Whatever you do, don't equate 'doing something frequently' with
'inefficient'.
Computers are designed to handle 'doing something frequently'. In fact
various parts of your computer are doing things 100's and even 1000's of
times every second.
Efficiency is more likely to be affected by what happens rather that how
often it happens.
The first thing you have to determine is the criticality of a task starting
on time.
By that I mean, is it critical that a task start precisely at a point in
time or is it acceptable that a task start within, say, 10 seconds of a
point in time.
If it is the latter than you can decrease the granularity of your timer to,
say, 10 seconds (10000 ms), instead of 1 second (1000 ms).
Hi Steph,
what I mean is that my current approach is actually a form of polling.

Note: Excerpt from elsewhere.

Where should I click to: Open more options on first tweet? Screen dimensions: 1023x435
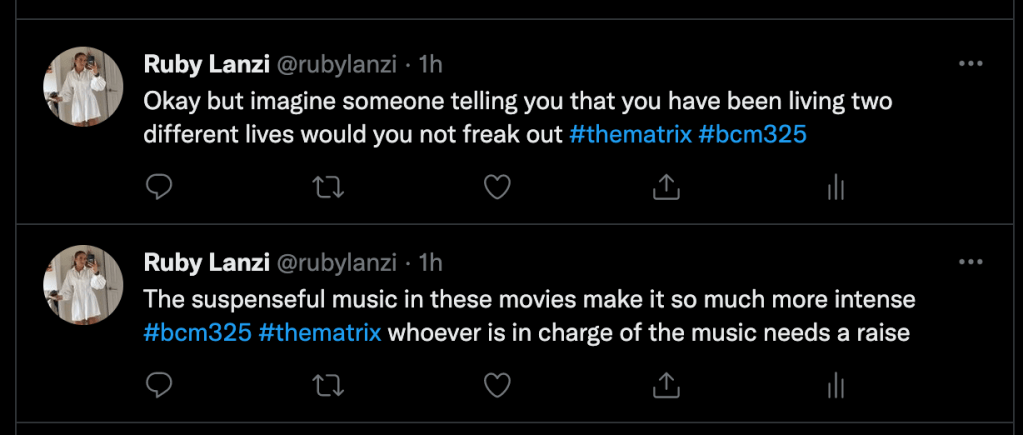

It doesn't matter for one second timer or a ten second timer. For
example, a weekly event requires the program to run the event
repeatedly for a week before the computer actually does something
useful. Although modern computer can afford to waste these cycles,
it's still poor programming technique. Imagine what happens if I want
my program to handle 1000 weekly events with a precision of 1
millisecond?
what I am looking for is a way to wait on a date/time event based on
the concept of interrupt or blocking. So the program can better handle
large number of events.
I'm just hoping vb.net has something built in that I can use.